Sorry, fantards, but it doesn’t work this way. Why? It’s a logical fallacy, and a close relative to the Argumentum ad Hominem, or Argument against the Man. Rather than refuting the idea itself, you attack the person presenting the idea. As an example:

Alice: Its important that we try to reduce our waste and use fewer resources.
Bob: You’re just saying that because you’re one of those pot-smoking, tree-hugging hippies!

Whether or not Alice smokes pot or hugs trees has no effect on whether or not we should conserve resources and make less garbage.

Now that I’ve explained the classic Ad Hominem, I’ll introduce the Ad Facultas. Classic example:

Alice: I don’t like Twilight because it’s poorly written, Edward Cullen is a control freak, and Bella whines about everything.
Bob: Unless you could write something better, you don’t have any room to criticize!

However, Bob’s knee-jerk reaction is illogical and irrelevant, and I’ll explain why.

Alice orders a cake because she’s a disaster in the kitchen. However, the cake is terrible. It’s lumpy, the flavor is poor, and the frosting job is awful. Because the cake didn’t meet Alice’s expectations, she tells the baker. The baker looks at Alice and says, “Unless you can make a better one, you don’t have any room to complain.”

But of course Alice has room to complain!
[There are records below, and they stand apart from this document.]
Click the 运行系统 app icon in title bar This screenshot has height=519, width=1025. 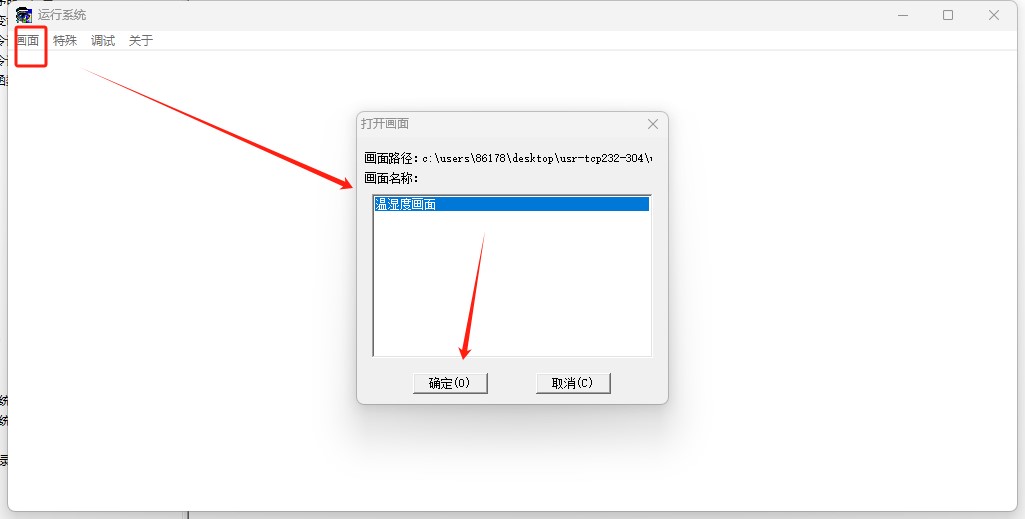point(24,15)
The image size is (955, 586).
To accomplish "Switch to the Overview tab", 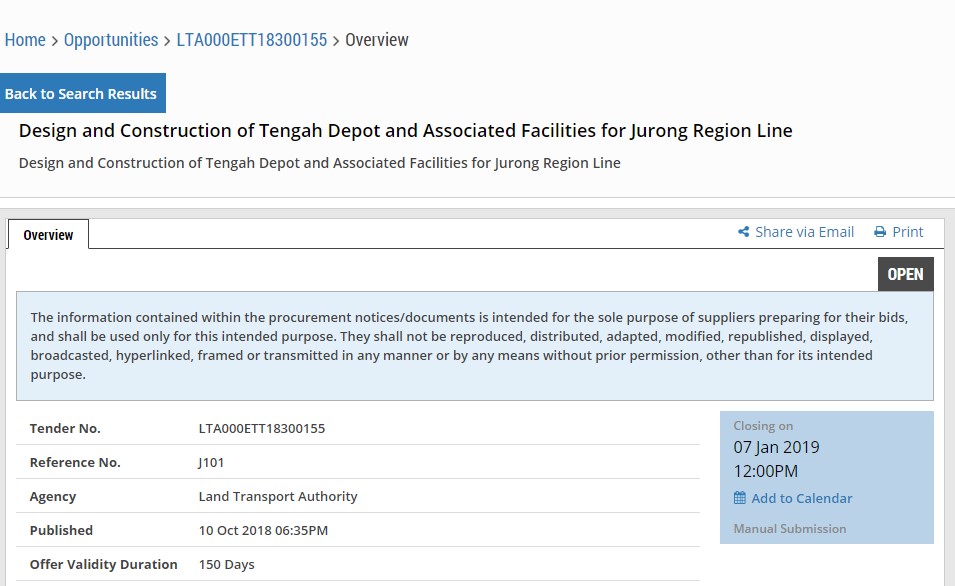I will click(x=47, y=234).
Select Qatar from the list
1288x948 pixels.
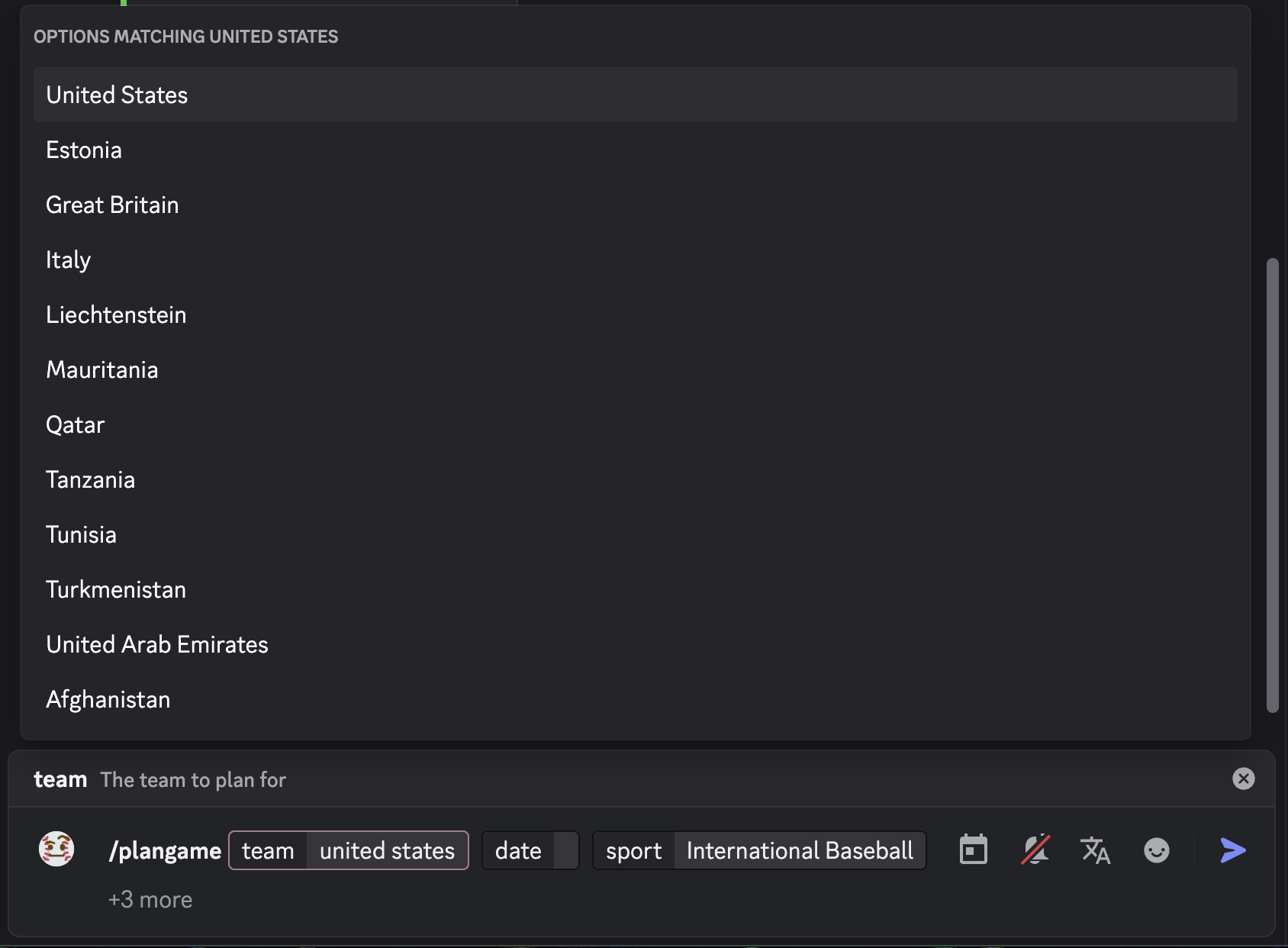75,425
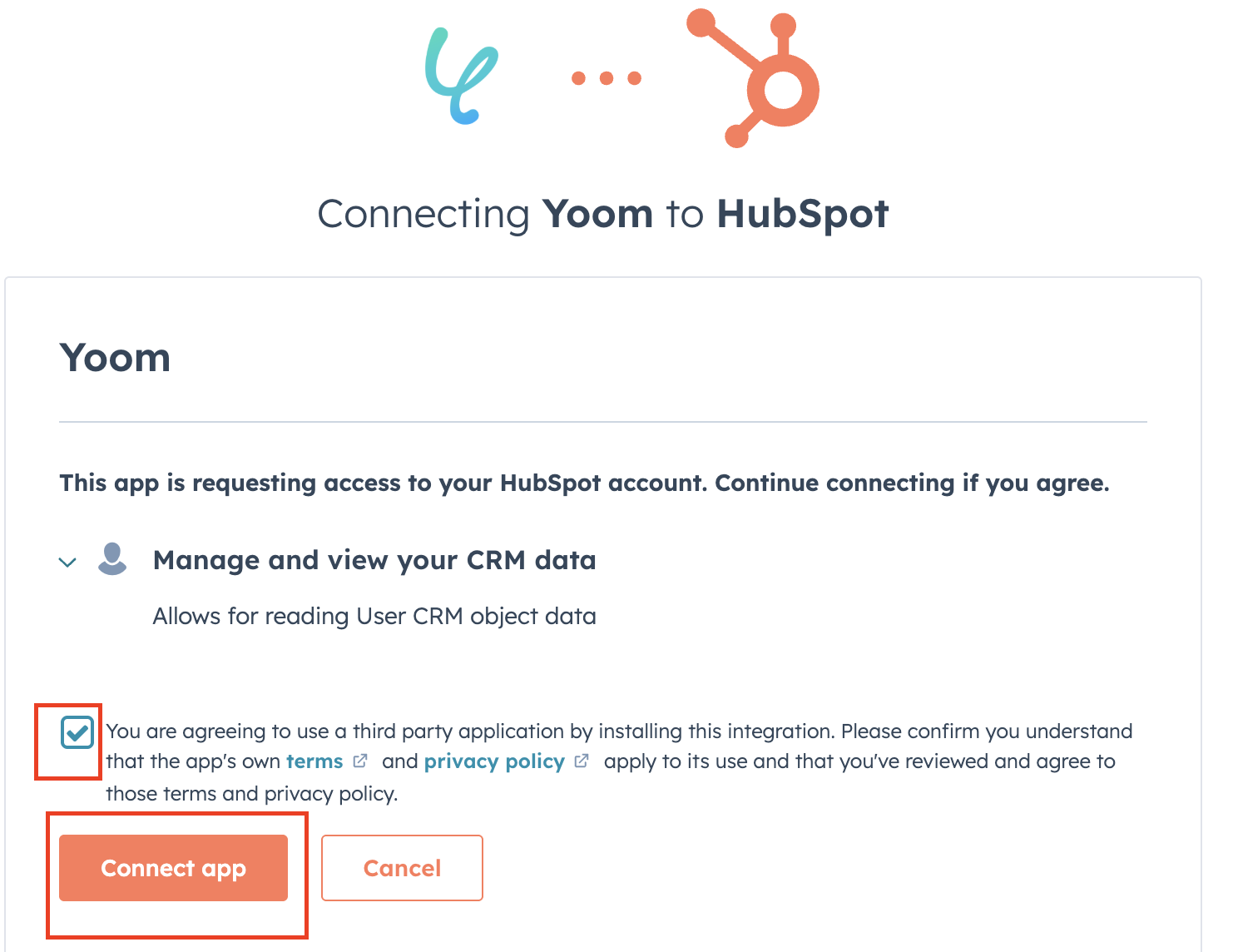Click the Allows for reading User CRM description
The image size is (1233, 952).
point(374,617)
She might not be able to bake, but she knows what a good cake should taste and look like!

Now let’s say Bob hires a construction company to build him a house. When it’s done, it turns out they’ve done an awful job. The roof leaks, drafts get in, and the wall is starting to crack. Bob complains to the company, but they simply tell him, “unless you can build a better house, you don’t have any right to complain.”

Of course, this is utter nonsense. Bob might not be able to build a house for himself, but he knows darn well that a good house isn’t drafty and doesn’t have a leaky roof. He has every right to expect more from a construction company.

The same runs true with anything else. Alice might not be able to write a better book than Twilight, but it doesn’t mean she’s not qualified to criticize it. She knows what a good book should be like, and that’s all that matters.